### EXTRACT TO READ:
# off angles



## cdwoodcox (Jan 3, 2011)

I was just wondering if any of you no coat or strait flex guys still chalk line your off angles and straighten before taping. I'm referring to horizontal angles only. Since I use magic corner in all my off angles chalk line and straightening are a part of every job for me. At the very minimum prefill and atleast tweak a couple spots every angle.


----------



## Kiwiman (Jun 14, 2008)

cdwoodcox said:


> I was just wondering if any of you no coat or strait flex guys still chalk line your off angles and straighten before taping. I'm referring to horizontal angles only Since I use magic corner in all my off angles chalk line and straightening are a part of every job for me. At the very minimum prefill and atleast tweak a couple spots every angle.


I have been known to pre straighten the angle like that, it pays to get them right coz most people will blame the finisher and not the builder for that sort of thing.


----------



## moore (Dec 2, 2010)

Had to pre fill/level off 60' of off angles yesterday, To apply no-coat 450 today. trusses 24 on center . G/cs think that stuff in the blue box can fix anything. It can with a little help.


----------



## 2buckcanuck (Jul 9, 2010)

I will try to pre-fill 1st like moore said, then check buy eye when installing, no matter where I'm installing, walls ,ceilings etc or what ever length, I always stand back to see if they look straight,,,,,but !!!!!! if you see something that will give you trouble, something that's snaking back and forth I will.

### SOURCE MATERIAL:
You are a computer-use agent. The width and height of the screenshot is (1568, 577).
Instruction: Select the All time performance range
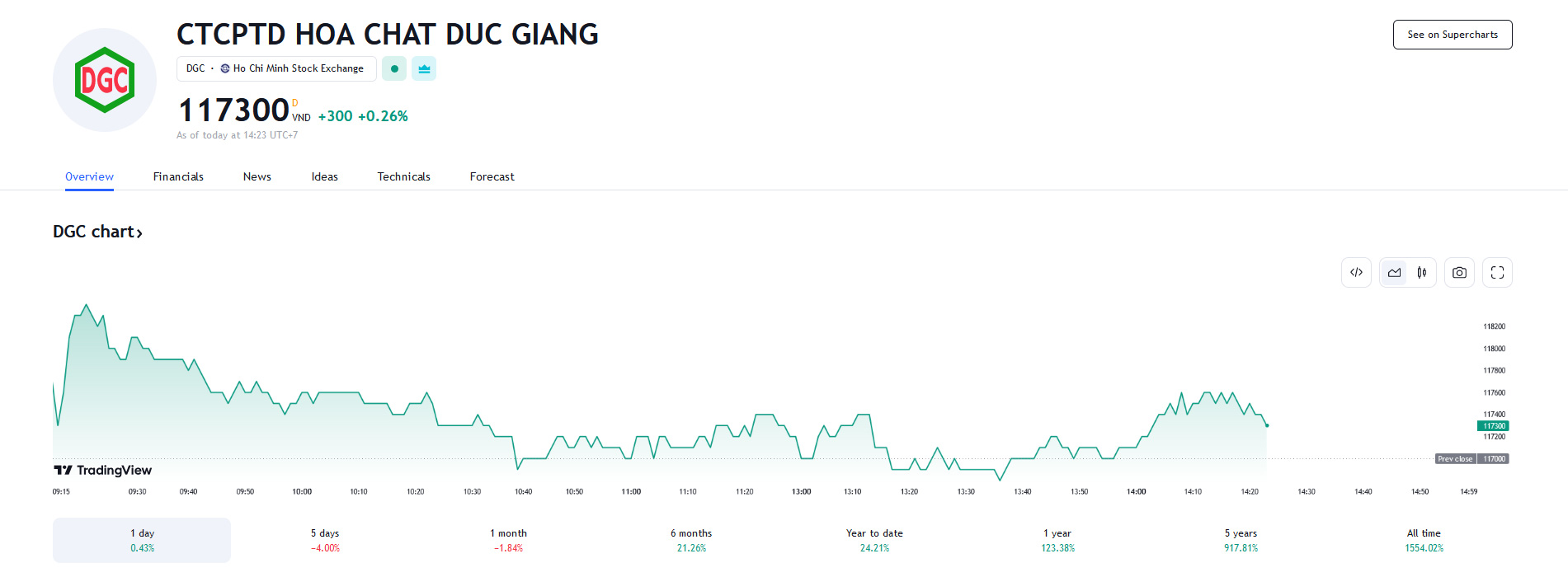[1424, 540]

### EXERCISE TASKS:
- A) Say whether each statement agrees with the off-angles thread, answering yes or no and quoting the deciding words: (i) cdwoodcox limits the question to horizontal angles; (ii) moore pre-filled the off angles on the same day the no-coat 450 went on; (iii) Kiwiman says most people blame the builder, not the finisher, for a crooked angle.
- B) Carry on the off-angles thread past its final sentence.

### RESPONSES TO THE EXERCISE:
- A)
(i) Yes: "I'm referring to horizontal angles only."
(ii) No: "Had to pre fill/level off 60' of off angles yesterday, To apply no-coat 450 today."
(iii) No: "most people will blame the finisher and not the builder for that sort of thing."

- B)
I keep the line at a distance from what ever fastener I'm using. So I will gauge the width of the fastener and what ever size knife I'm using. That way, you can hold the knife to the chalk line, and have the edge of the fastener touch the edge of the knife. That way your line never gets buried in mud and remains visible.

We use midflex the majority of the time, just depends whats on the job when we get there. The odd time we get no-coat so......


----------



## chris (Apr 13, 2011)

havnt had to do an angle that needed chalked for a whilethumbup:hangers)when youre after perfection though it definetly is worth the time.Soffits and bead are easier to make guide with jetline then take down when installed. No messy chalk:whistling2:


----------



## D's (Jan 15, 2009)

I work on a lot of pre 50's renos where the attics are redone, or plaster is removed, so in those cases the stringlines and levels come out. Sometimes all you can do is stand back and eyeball it. I've built stuff out 2" before to get it straight. For new construction it's still worth snapping a line to double check if the bead is going somewhere with high visibility.


----------



## Jason (Feb 27, 2011)

Nope! If the carpenters, hangers, supervisors, and builder couldn't be bothered doing jacksh!t to straighten the job, then how is it suddenly my fault if an angle is snakey?

That being said, yes, I have prefilled and installed the NC with a straight edge with crazy amounts of hotmud between the bead and hollows. And I'll point out problem areas so the builder has a chance to correct it before I 'have to.'

A hollow I can fill until it's straight but straightening an outside curving banana is beyond the scope of the trade. We can only add material, we can't remove it. If they're going to insist on a nice straight job then they ought to build a nice straight job. That means quality control throughout the build, not orphaning the place until bringing out a magnifying glass two days before handover.


----------



## VANMAN (Jan 14, 2011)

*Angles*

:thumbsup:


Jason said:


> Nope! If the carpenters, hangers, supervisors, and builder couldn't be bothered doing jacksh!t to straighten the job, then how is it suddenly my fault if an angle is snakey?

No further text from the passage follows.